▶ _WORK REQUEST 1_
Answer these questions from the tic-tac-toe article:
(a) Which game does the article say LLMs seem able to play without chain-of-thought?
(b) How many rotations of the starting position were tested?
(c) About what share of games does an entirely random player win from that position?
▶ _WORK REQUEST 2_
Please retype the tic-tac-toe article, starting with "To possess the" and going on through "playing as X.".
▶ _WORK REQUEST 3_
Extend the tic-tac-toe article from the point where it stops.

A while ago I heard the claim that LLMs cannot play tic-tac-toe intelligently, at least without chain-of-thought. This seems surprising! LLMs seem to be able to play chess without train-of-thought -- it seems like they should be able to play tic-tac-toe?
To possess the kind of mind that can play Chess -- a two player game of perfect information, played on an 8 x 8 board with many kinds of pieces -- but not tic-tac-toe -- also a two player game of perfect information, but played on a 3 x 3 board with one kind of piece -- might seem surprising.
So I decided to investigate.
For my test, I checked whether an LLM could steer a winnable-with-perfect-moves tic-tac-toe game to victory. That is, I started the LLM out with a game like this, playing as X.
| | ----------- | X | ----------- | O |
This is victory-in-three moves for X, assuming perfect play.
I tested variants starting from the 4 different rotations of this position, where the LLM had to play against a quick-and-dirty MCTS implementation that played aproximately perfectly.
Again, the LLM should always win if it plays perfectly. But note that anyone playing from this position also wins in about ~11% of games, even if they play totally randomly.
Tic-tac-toe is hard to represent for an LLM, so I tested out three different representations of the tic-tac-toe board.
// "grid"
1 2 3
───────────
1│ │ │ │
───────────
2│ │ X │ │
───────────
3│ │ O │ │
───────────
// "numbered"
1 | 2 | 3
---+---+---
4 | X | O
---+---+---
5 | 6 | 7
// "minimal"

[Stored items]
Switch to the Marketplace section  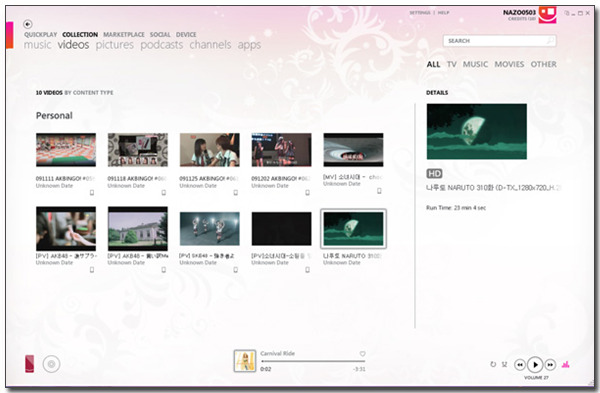tap(124, 34)
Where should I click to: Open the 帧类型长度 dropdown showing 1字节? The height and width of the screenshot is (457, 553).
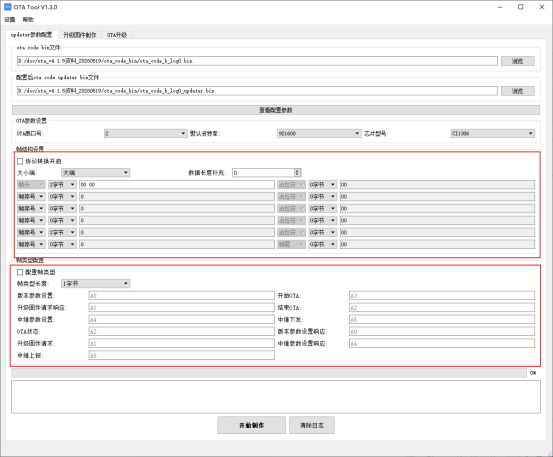click(96, 284)
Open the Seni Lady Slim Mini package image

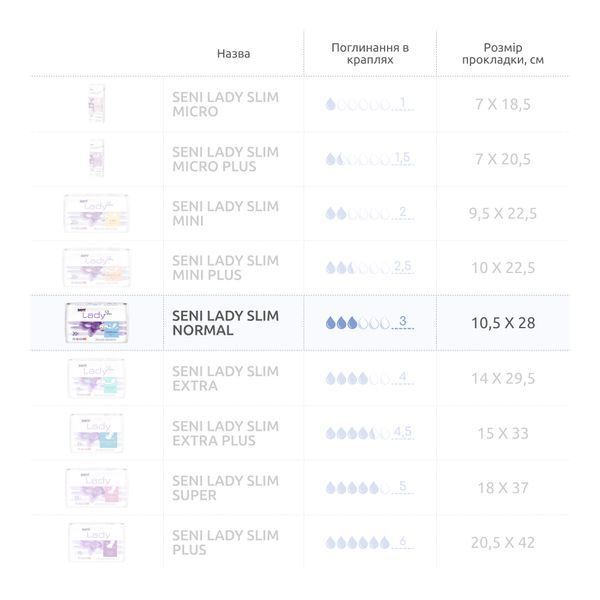(x=96, y=213)
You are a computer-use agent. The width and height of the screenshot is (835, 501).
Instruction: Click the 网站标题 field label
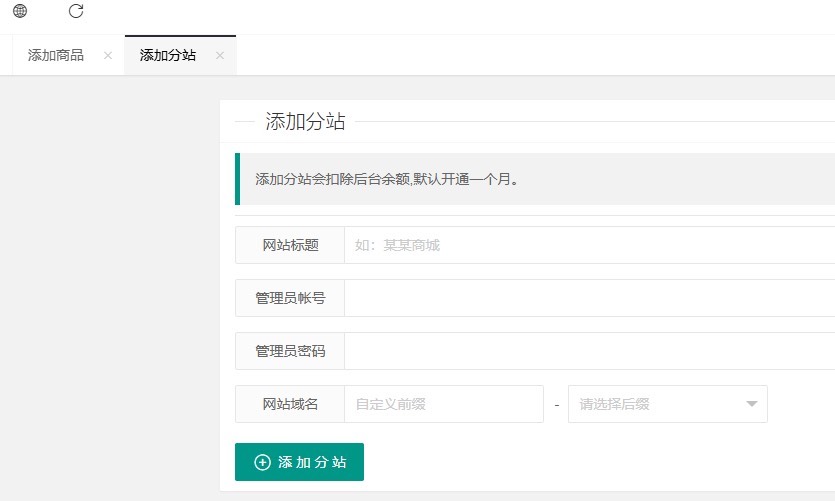tap(290, 245)
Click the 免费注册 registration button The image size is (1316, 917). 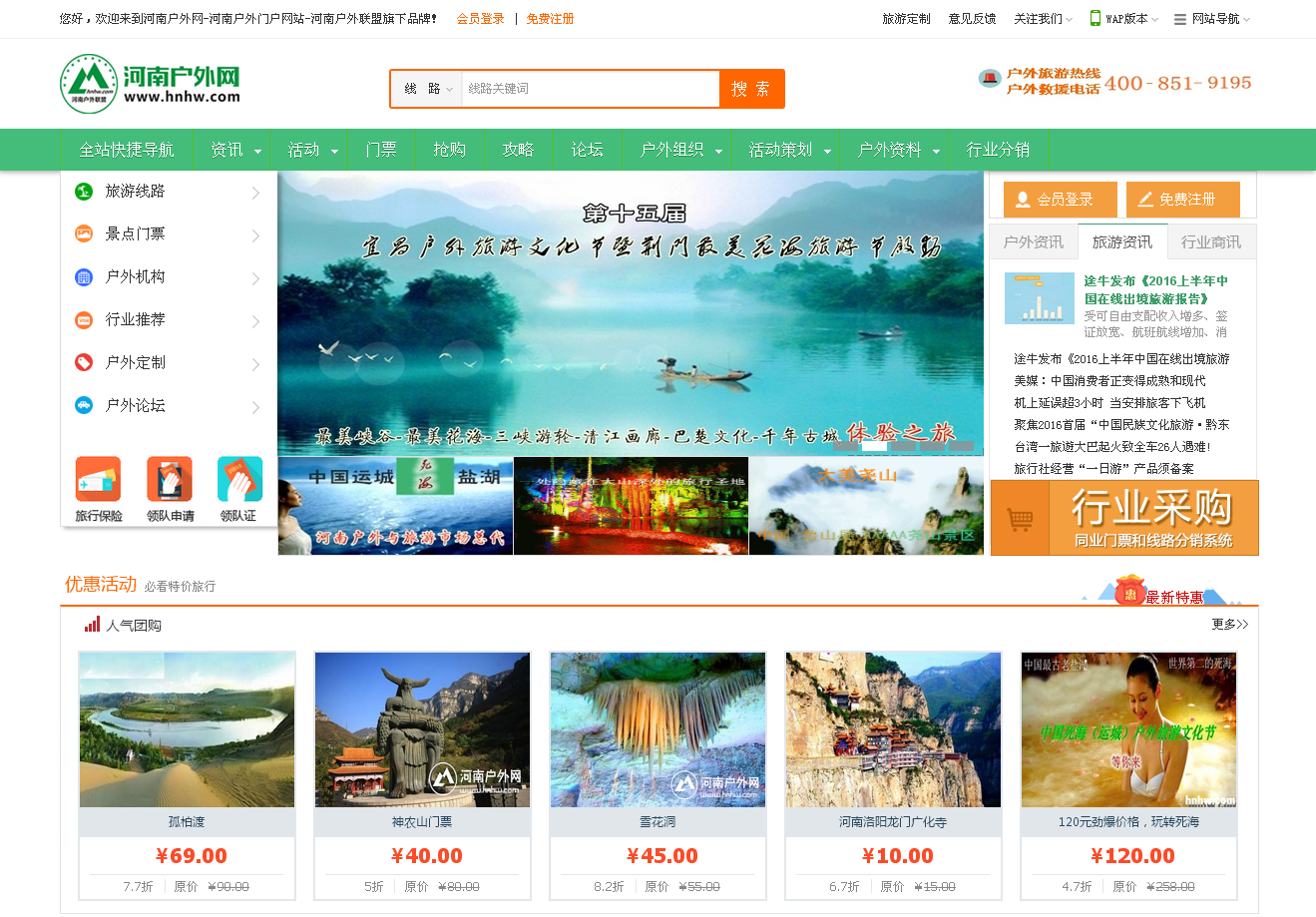tap(1183, 200)
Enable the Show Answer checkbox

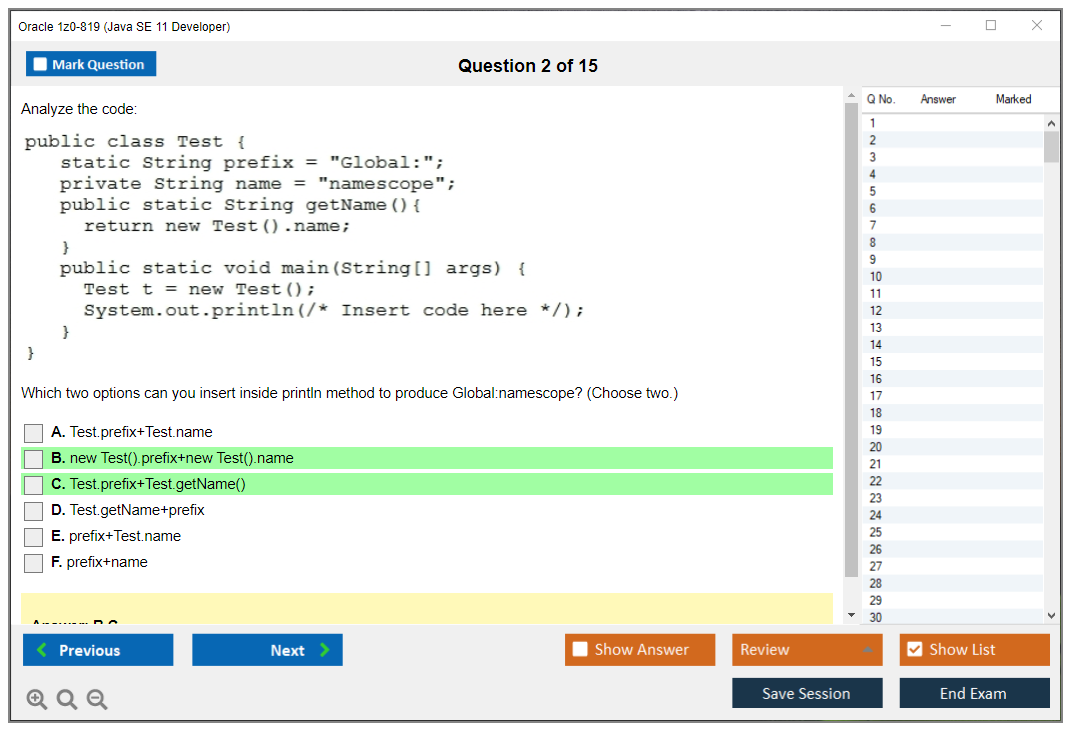coord(581,650)
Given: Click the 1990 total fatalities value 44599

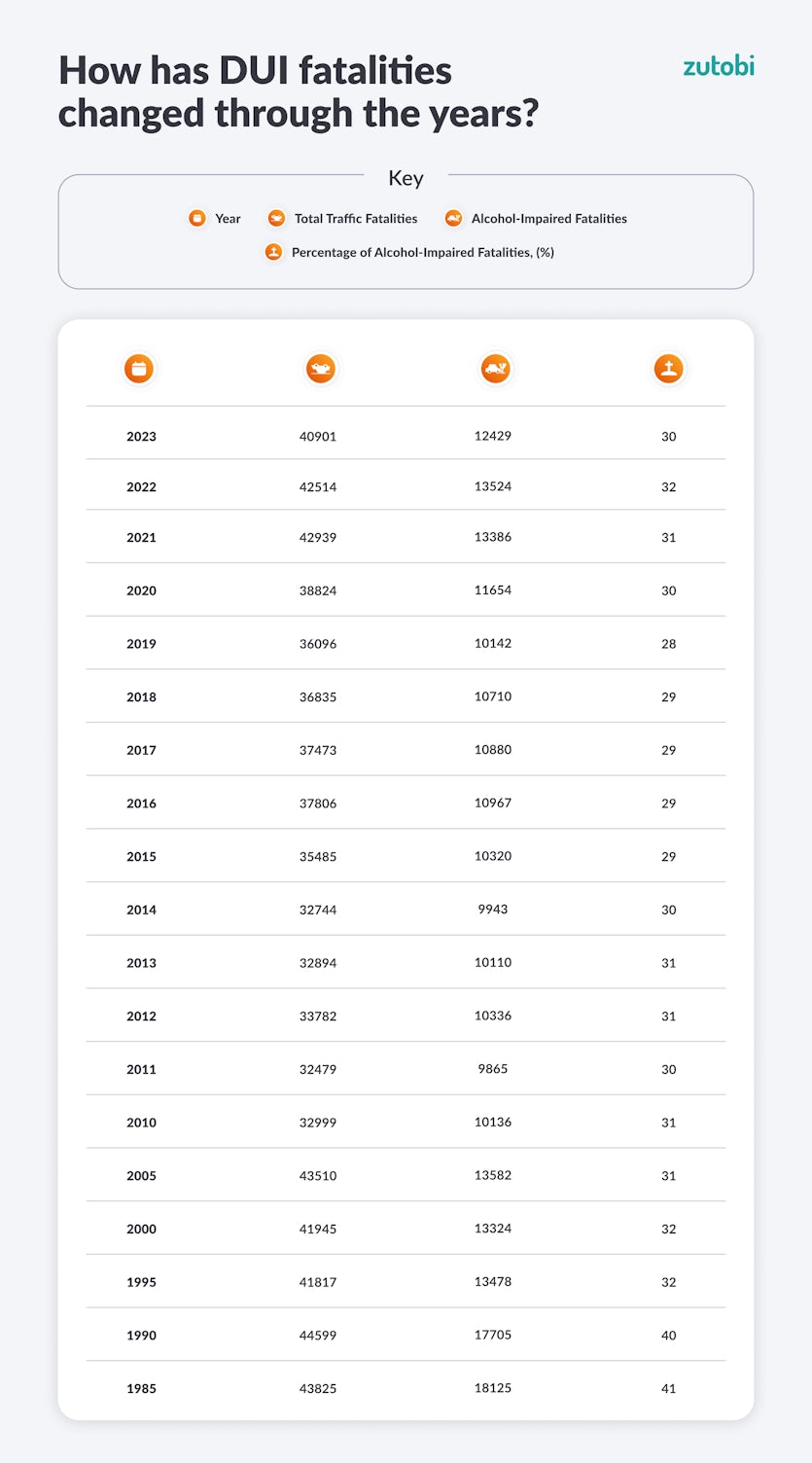Looking at the screenshot, I should coord(318,1336).
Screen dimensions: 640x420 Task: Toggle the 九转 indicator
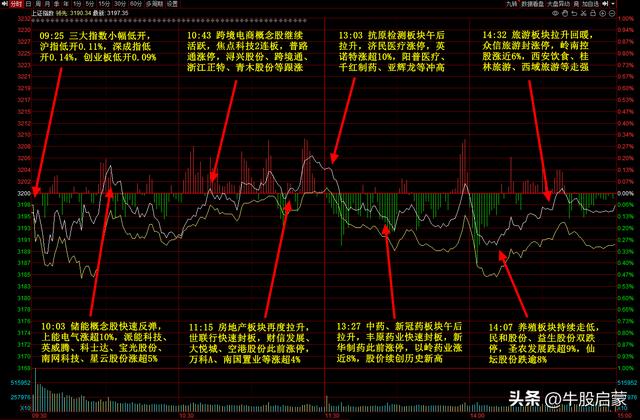pos(508,4)
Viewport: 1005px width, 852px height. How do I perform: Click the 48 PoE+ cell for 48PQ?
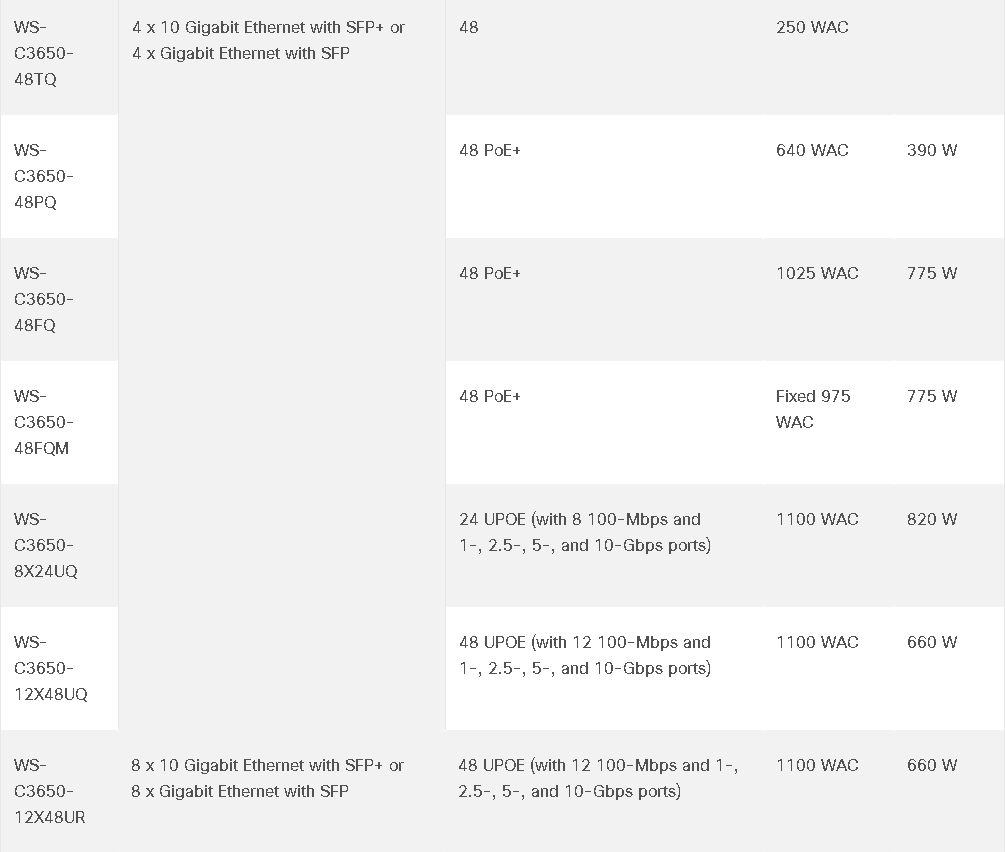(x=489, y=150)
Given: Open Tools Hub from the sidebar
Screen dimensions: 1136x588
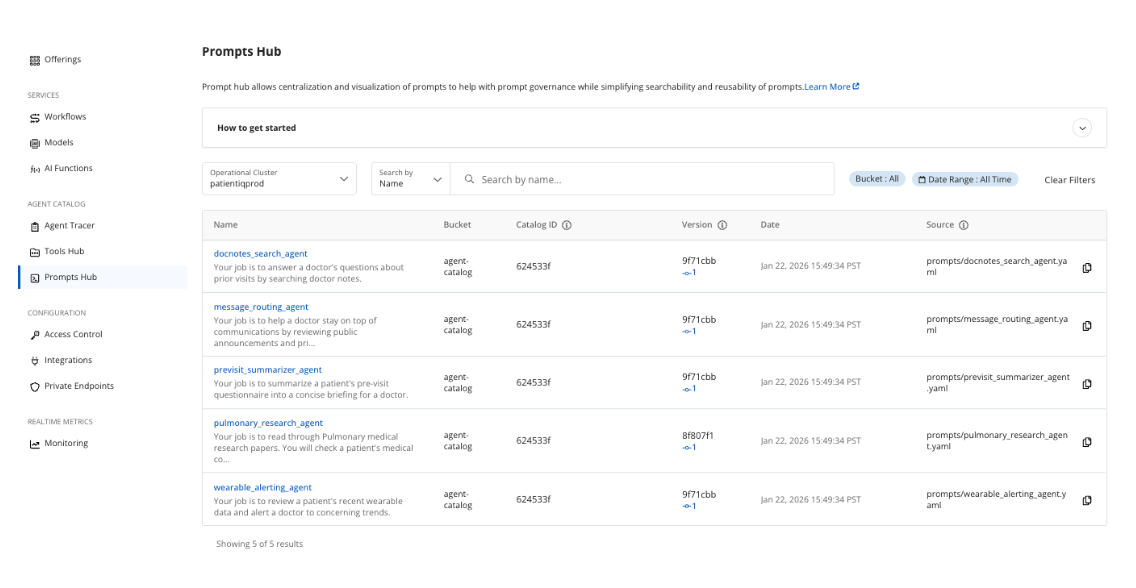Looking at the screenshot, I should [64, 252].
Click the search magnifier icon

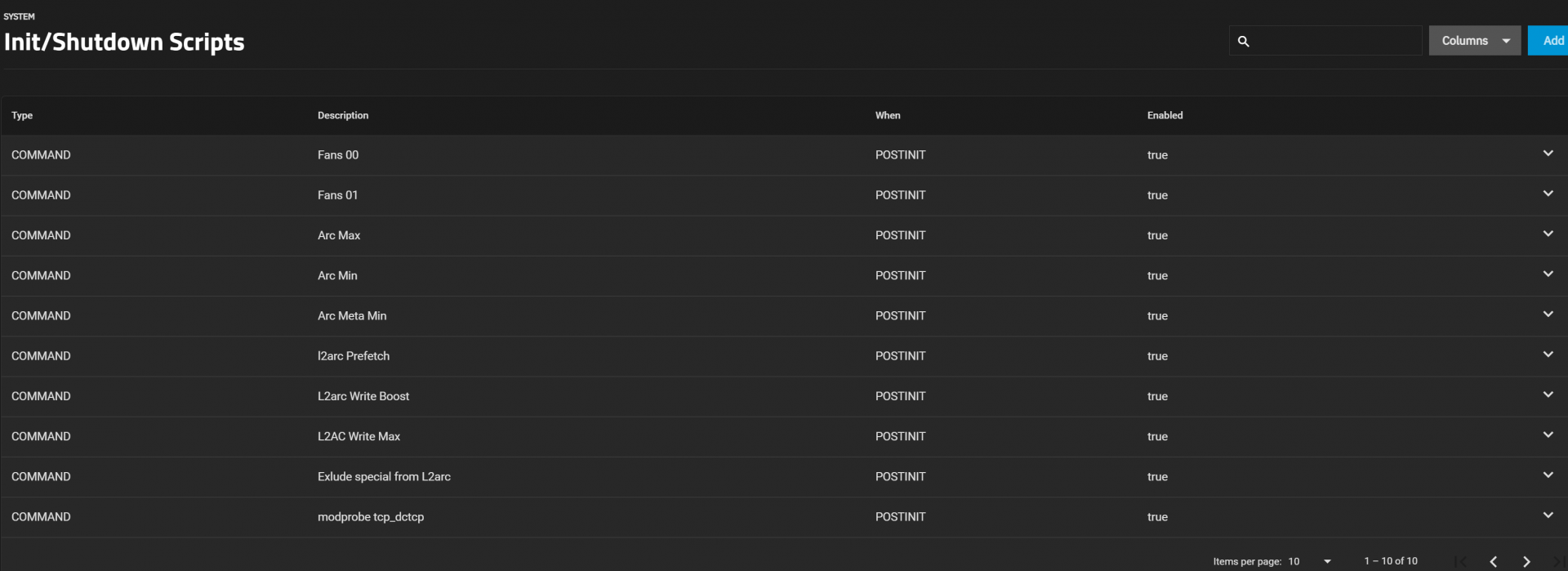(1243, 41)
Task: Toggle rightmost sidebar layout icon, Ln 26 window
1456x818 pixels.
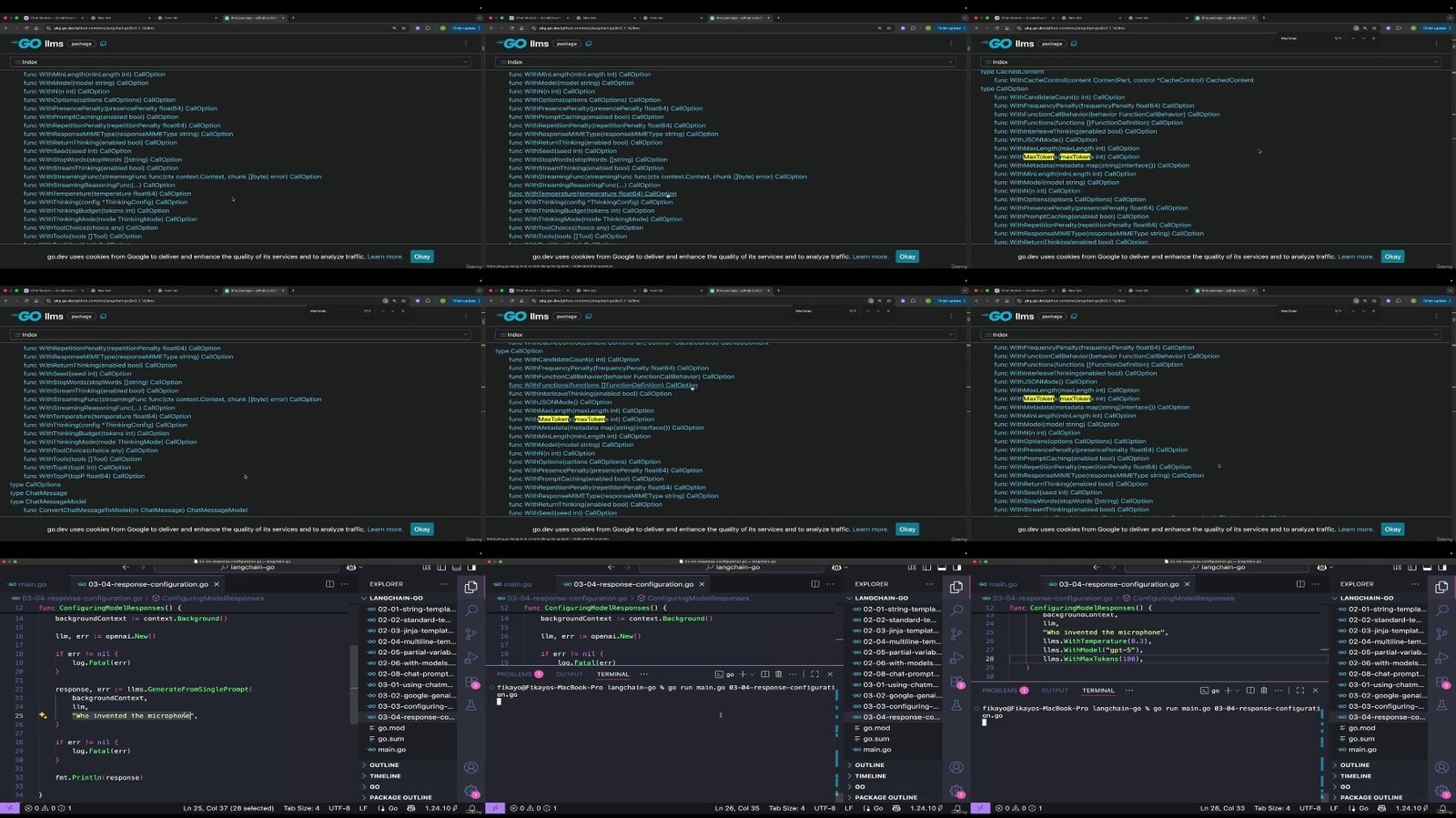Action: [x=956, y=568]
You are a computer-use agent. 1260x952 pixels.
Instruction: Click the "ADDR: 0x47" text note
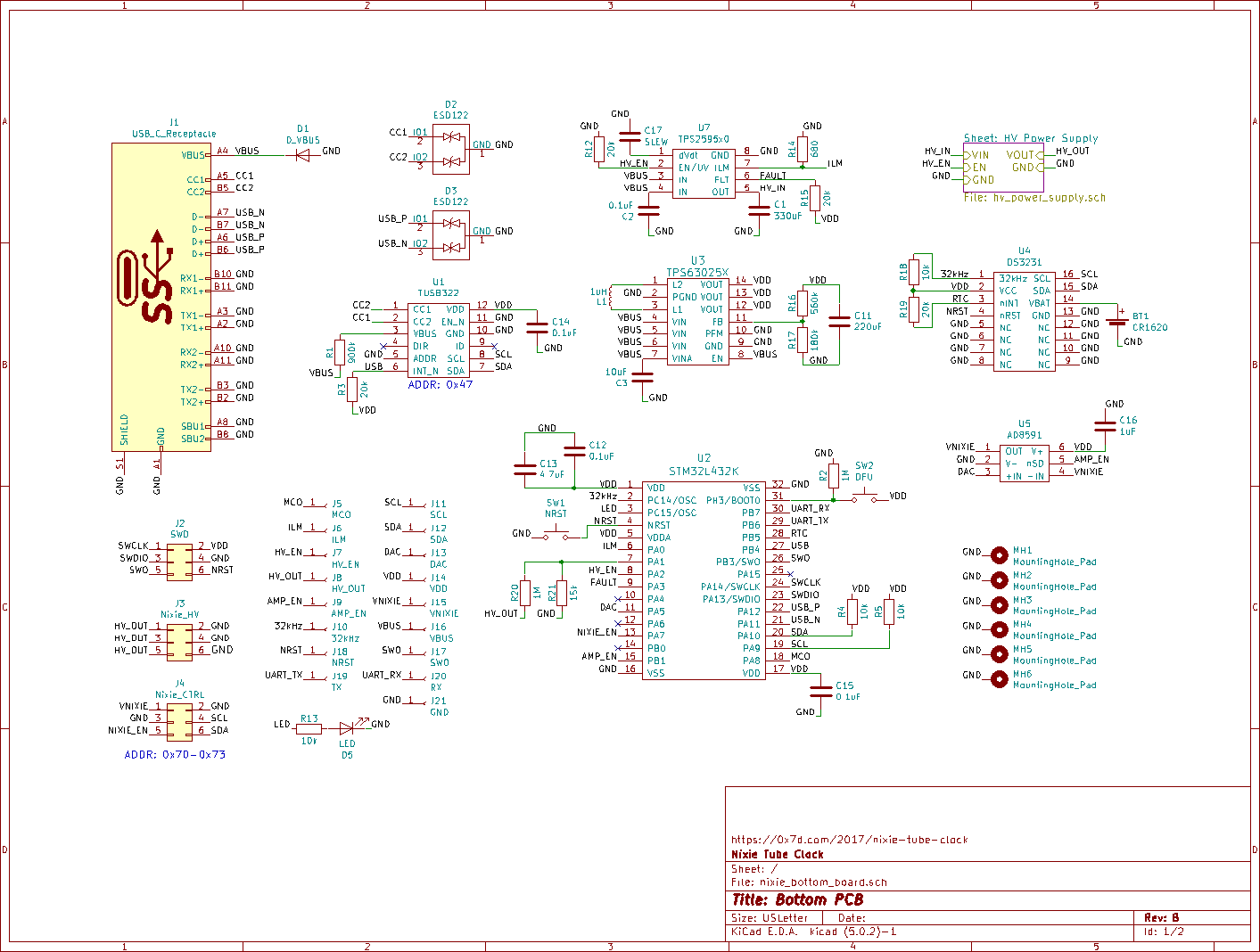(x=440, y=385)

▶ _ANSWER BOX 1_
(a) Chess
(b) Four
(c) About 11%

▶ _ANSWER BOX 2_
To possess the kind of mind that can play Chess -- a two player game of perfect information, played on an 8 x 8 board with many kinds of pieces -- but not tic-tac-toe -- also a two player game of perfect information, but played on a 3 x 3 board with one kind of piece -- might seem surprising.
So I decided to investigate.
For my test, I checked whether an LLM could steer a winnable-with-perfect-moves tic-tac-toe game to victory. That is, I started the LLM out with a game like this, playing as X.

▶ _ANSWER BOX 3_
1 2 3
4 X 5
6 O 7
I tested this with 4-shot prompting, where each prior example showed the assistant making an ideal move, in the right format, in response to a game state in one of the 3 formats. The LLM needed to make (one of) the "right" moves several times in a row to win the game, judging simply from the state.
In general, everyone's LLMs did pretty poorly. There's some randomness in the below, because I shuffled the 4-shot prompts, but the (extremely approximate) scores are as follows:
gpt-3.5-tubo: Wins ~25% of games on minimal, ~0% otherwise
gpt-4-0125: Wins ~37% of games on minimal and numbered, and only ~12.5% on grid
claude-3-opus-20240229: ~12.5% on grid and minimal.
Given that you win ~11% of games from this starting position if you make entirely random moves, this is not a very good show. We get some that are probably better than random, some that are not, and none that do anything near perfect play.
So, without chain-of-thought-prompting -- or for instance, 100s of in-context examples acting like a lookup table -- LLMs currently do pretty badly at tic-tac-toe.